**Work required**
Apart from the pictures, every entry should be reproduced exactly.

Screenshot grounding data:
◆ ◆ ◆
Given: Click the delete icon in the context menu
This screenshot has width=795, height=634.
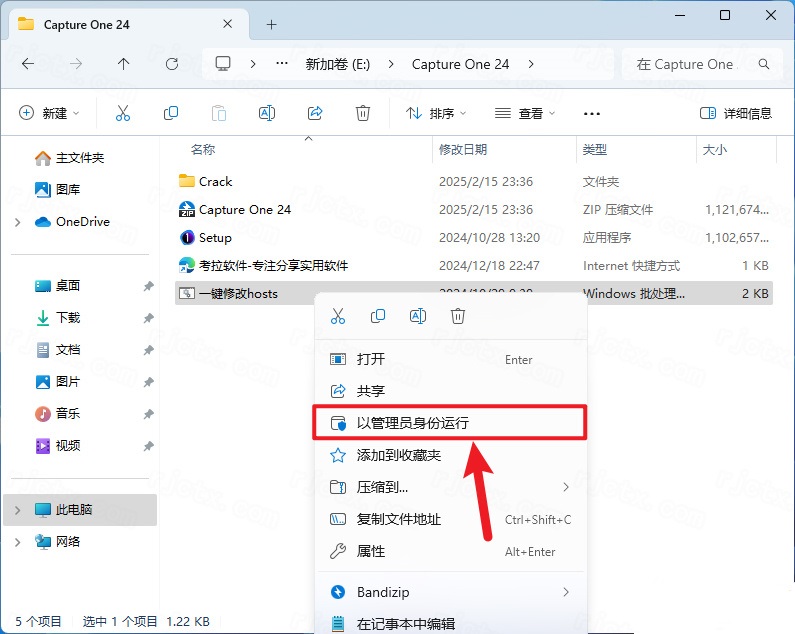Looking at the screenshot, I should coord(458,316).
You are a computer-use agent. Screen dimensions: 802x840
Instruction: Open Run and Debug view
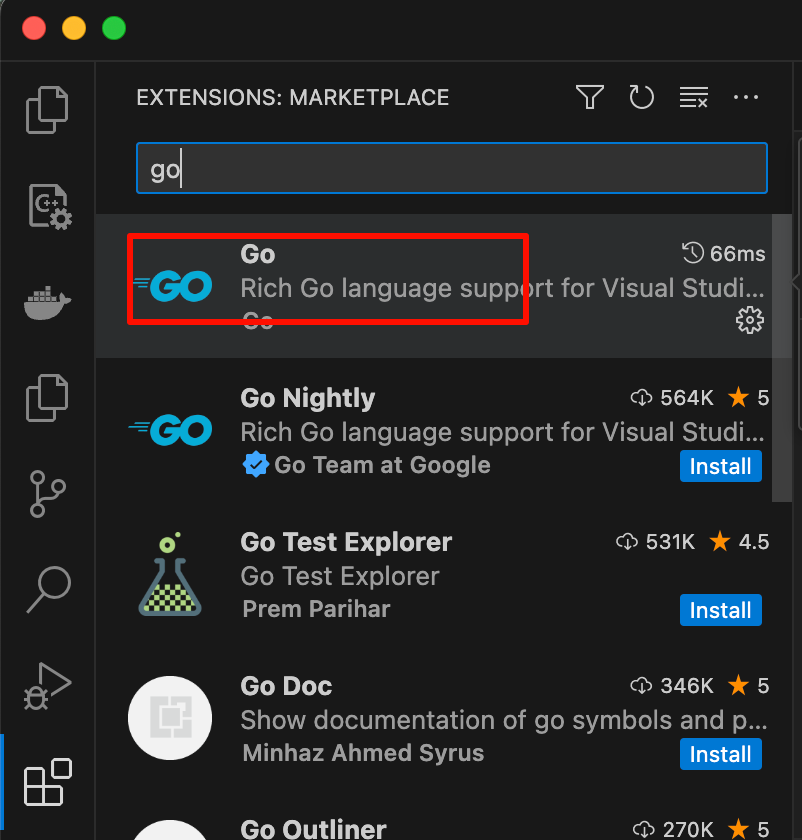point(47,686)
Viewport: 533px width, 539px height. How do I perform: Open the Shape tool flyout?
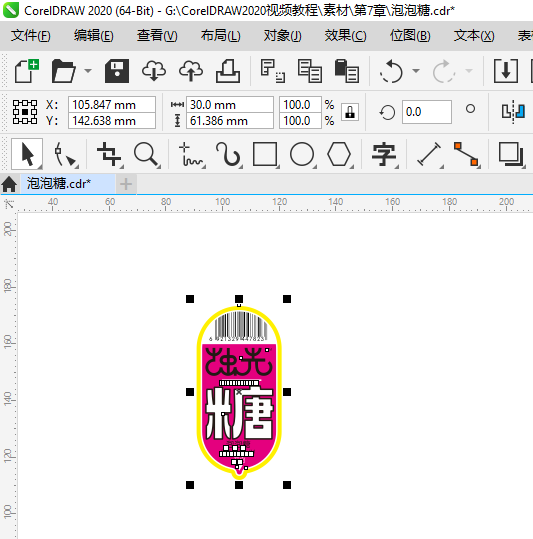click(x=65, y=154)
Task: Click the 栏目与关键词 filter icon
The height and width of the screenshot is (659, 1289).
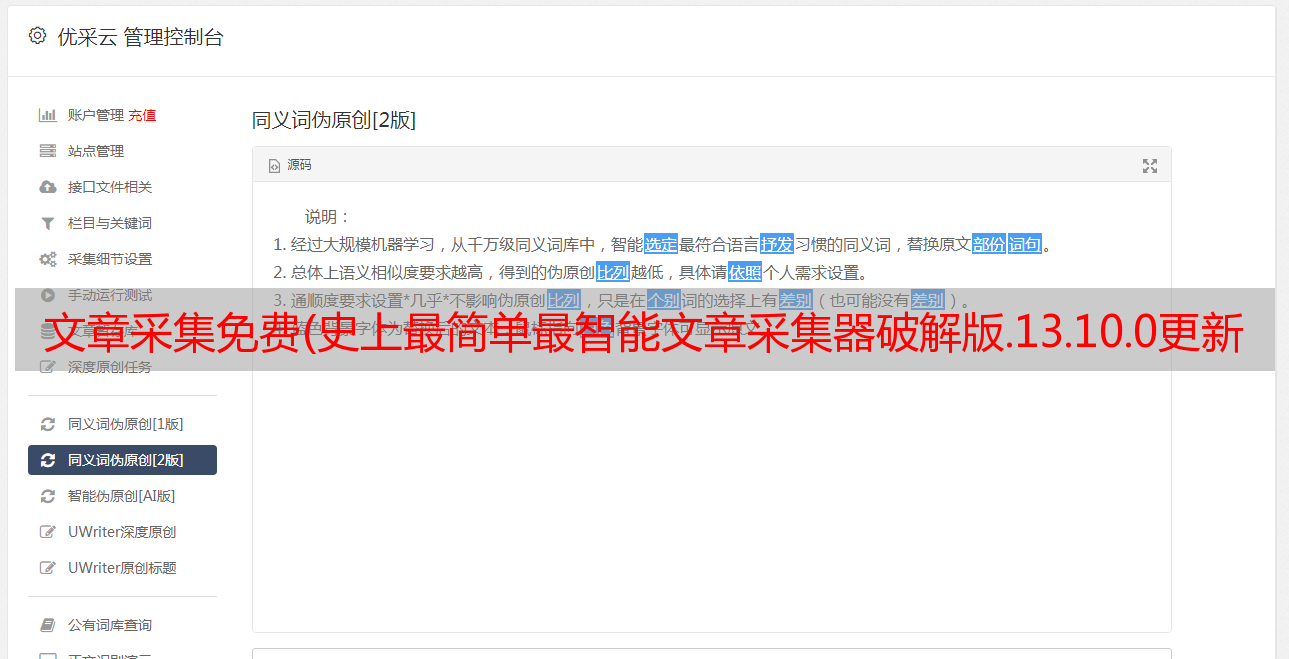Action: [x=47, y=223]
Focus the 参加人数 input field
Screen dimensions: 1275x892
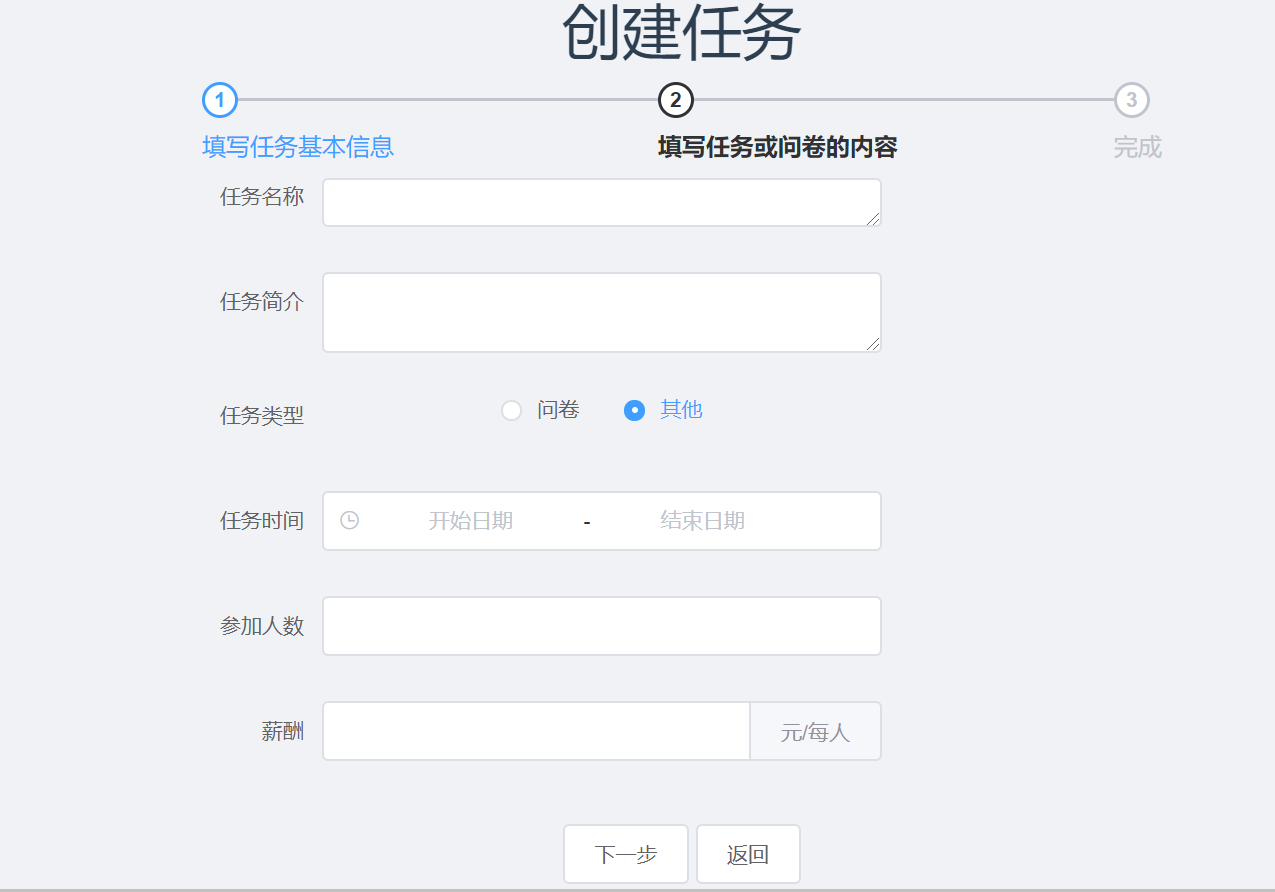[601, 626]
◆ ◆ ◆
**Written solution**
Given: Click the delete icon in the context menu
This screenshot has width=795, height=634.
Looking at the screenshot, I should coord(458,316).
You are a computer-use agent. Screen dimensions: 802x840
Instruction: Open Run and Debug view
point(47,686)
Viewport: 533px width, 539px height. How do I perform: Open the Shape tool flyout?
click(x=65, y=154)
Task: Click the 栏目与关键词 filter icon
The height and width of the screenshot is (659, 1289).
Action: [x=47, y=223]
Focus the 参加人数 input field
Screen dimensions: 1275x892
[601, 626]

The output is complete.